Mariachi El Bronx @ Brighton Komedia 16.02.15

LA punks The Bronx exhilarating Mariachi side project storm Brighton

Feb 16th, 2015 at Brighton Komedia / By Norman Miller
Mariachi El Bronx @ Brighton Komedia 16.02.15 God bless side projects, whose liberating effect sometimes give them more sparkle than the supposed main act (you can even forgive Phil Collins for the crud he did with Genesis thanks to his often excellent jazz-rock side project Brand X).

When LA punksters The Bronx were asked to play an acoustic set in 2006, they decided not just to cut the electrics but switch from hardcore to Latino – and loved it so much they began assembling music for this new incarnation. That became 2009's eponymous debut Mariachi El Bronx. MEBII followed in 2011, then – you guessed it – Mariachi El Bronx III last year. And the joy is that these guys seem to have done a deal with the Devil at a crossroad, becoming a awesomely tight and truly great mariachi band.

It's a crowded stage in a hot and dark Komedia once frontman Matt Caughthran leads on a Mexican charro-clad pack of music-making compadres - Joby J. Ford, Jorma Vik, Ken Mochikoshi-Horne, Brad Magers, Vince Hidalgo, Keith Douglas and Rebecca Schlappich – lugging several guitars, two trumpets, a violin plus various things to hit.
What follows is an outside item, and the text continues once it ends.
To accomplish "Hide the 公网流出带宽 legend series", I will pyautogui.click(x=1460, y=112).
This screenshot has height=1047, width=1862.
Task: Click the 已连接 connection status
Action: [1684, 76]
Then we're off for a storming hour-and-a half of mariachi mayhem and friendly cussing from Matt, who lovingly tells the throng what fantastic motherfuckers we are between pretty much every number song on a 20+ song set.

A line on single 'New Beat' sums up the vibe: “Tonight we celebrate the madness / Tonight we embrace insanity”. But it's a happy madness, with Caughtran expressing genuinely warm appreciation of both the crowd and the town that he tells us is the closest England gets to his homey vibe, and suggesting we secede to become “Brighton, California”.

The songs are deliriously joyous, driven by fantastic melodies, some great lyrics and insanely hooky percussion and trumpets. There's a sweetness to many of them, as Caughtran croons with mucho feeling of love and hope (gained and lost), with the odd dash of darker stuff on numbers like slow-and-moody revenge number 'Holy Lyrics'.

It's almost churlish to pick out highlights as everything sparkles, but there's a little bit of extra Latino magic on the riotous 'Cell Mates', the pared-back 'Sleepwalking', the beguiling 'Revolution Girl', the sweet 'High Tide', a raucous '48 Roses', plus brilliant renditions of 'Norteno Lights', 'Right Between The Eyes', 'Silver And Lead', 'My Brother The Gun' and the crowd-pleasing 'New Beat'.

'Poverty's King' and 'Quinceniera' are great encores to an evening that turns a chilly British evening into a brilliant wander down Mexico way.